Data records ->
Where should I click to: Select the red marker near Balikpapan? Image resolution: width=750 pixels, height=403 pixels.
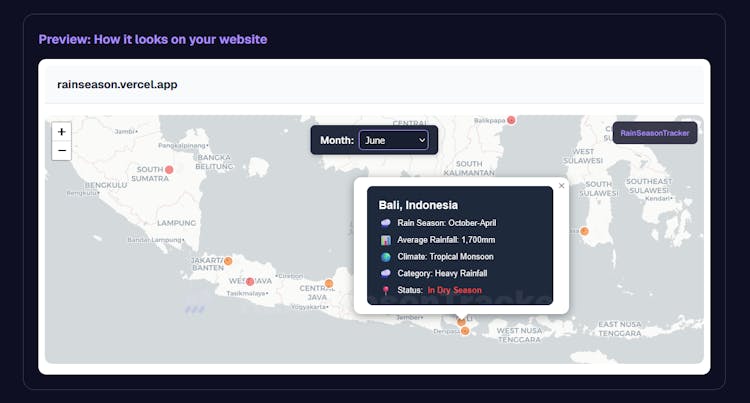tap(511, 120)
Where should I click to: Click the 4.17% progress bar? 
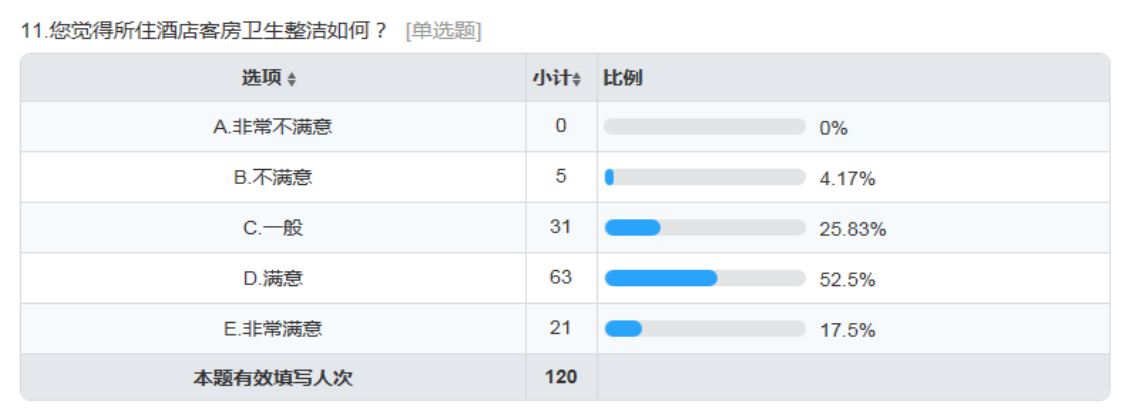(x=705, y=177)
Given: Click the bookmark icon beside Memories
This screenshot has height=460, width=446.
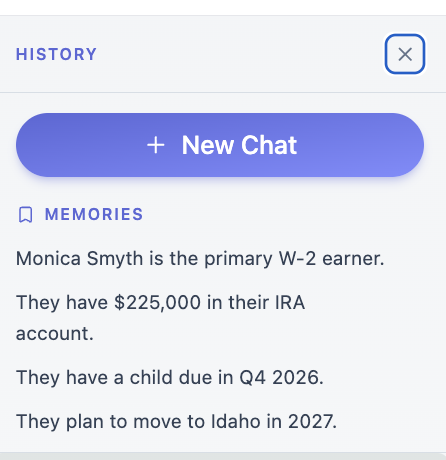Looking at the screenshot, I should coord(25,214).
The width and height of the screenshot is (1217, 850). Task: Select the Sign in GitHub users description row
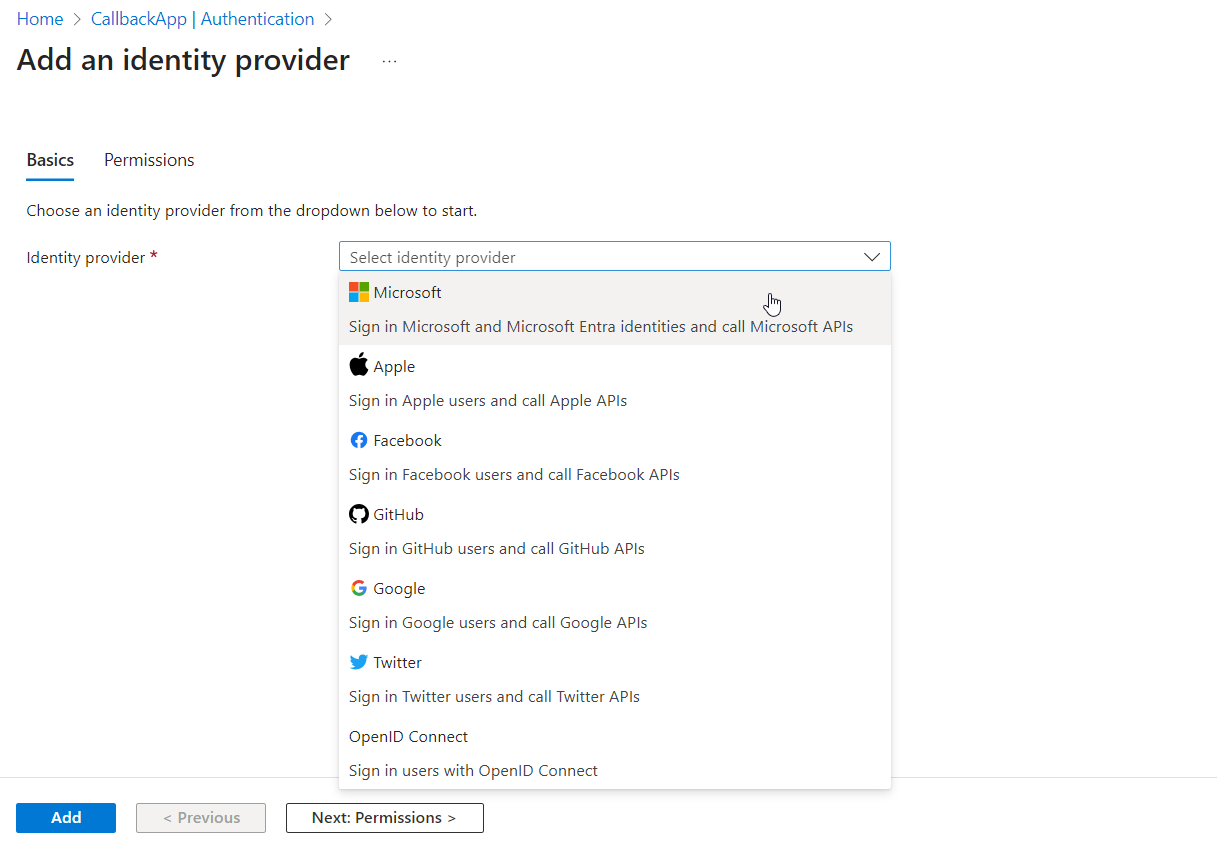click(x=496, y=548)
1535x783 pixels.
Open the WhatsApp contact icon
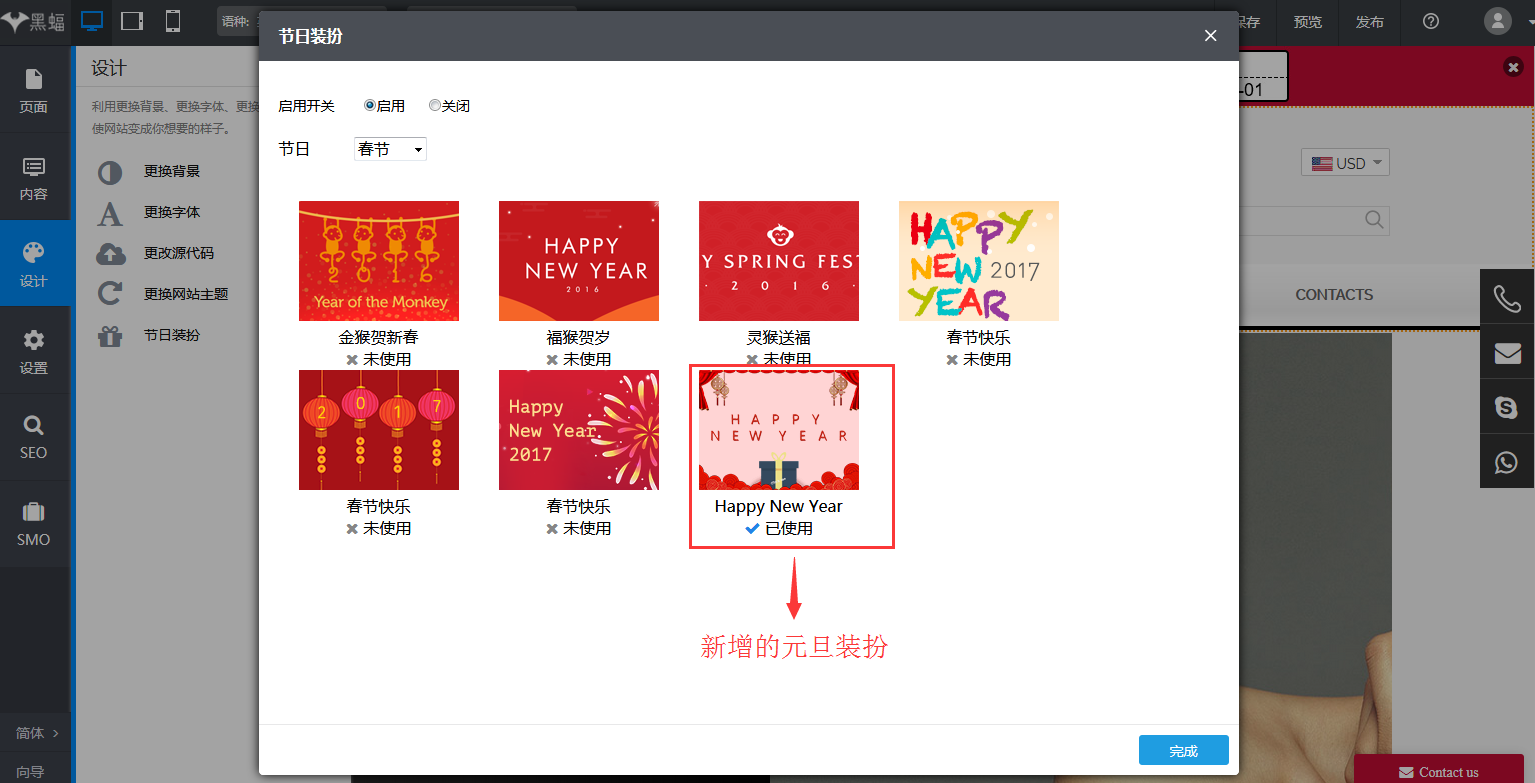click(1506, 462)
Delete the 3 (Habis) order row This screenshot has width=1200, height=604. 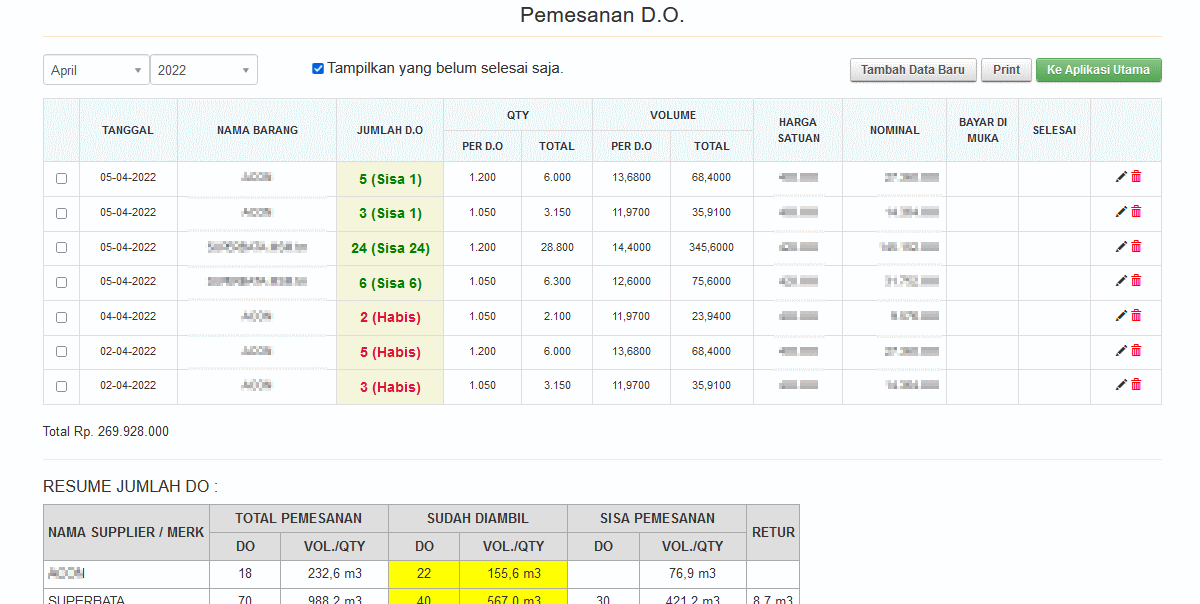point(1136,385)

About this exercise ->
When you reach the line that has "This screenshot has height=460, width=446." in the data above, start repeating lines exactly, and stop after the line that has "1535x783 pixels."; pictures stay out.

Answer to this exercise ->
This screenshot has height=460, width=446.
Looking at the screenshot, I should coord(25,214).
The width and height of the screenshot is (1217, 850). Task: Select the Sign in GitHub users description row
click(x=496, y=548)
1535x783 pixels.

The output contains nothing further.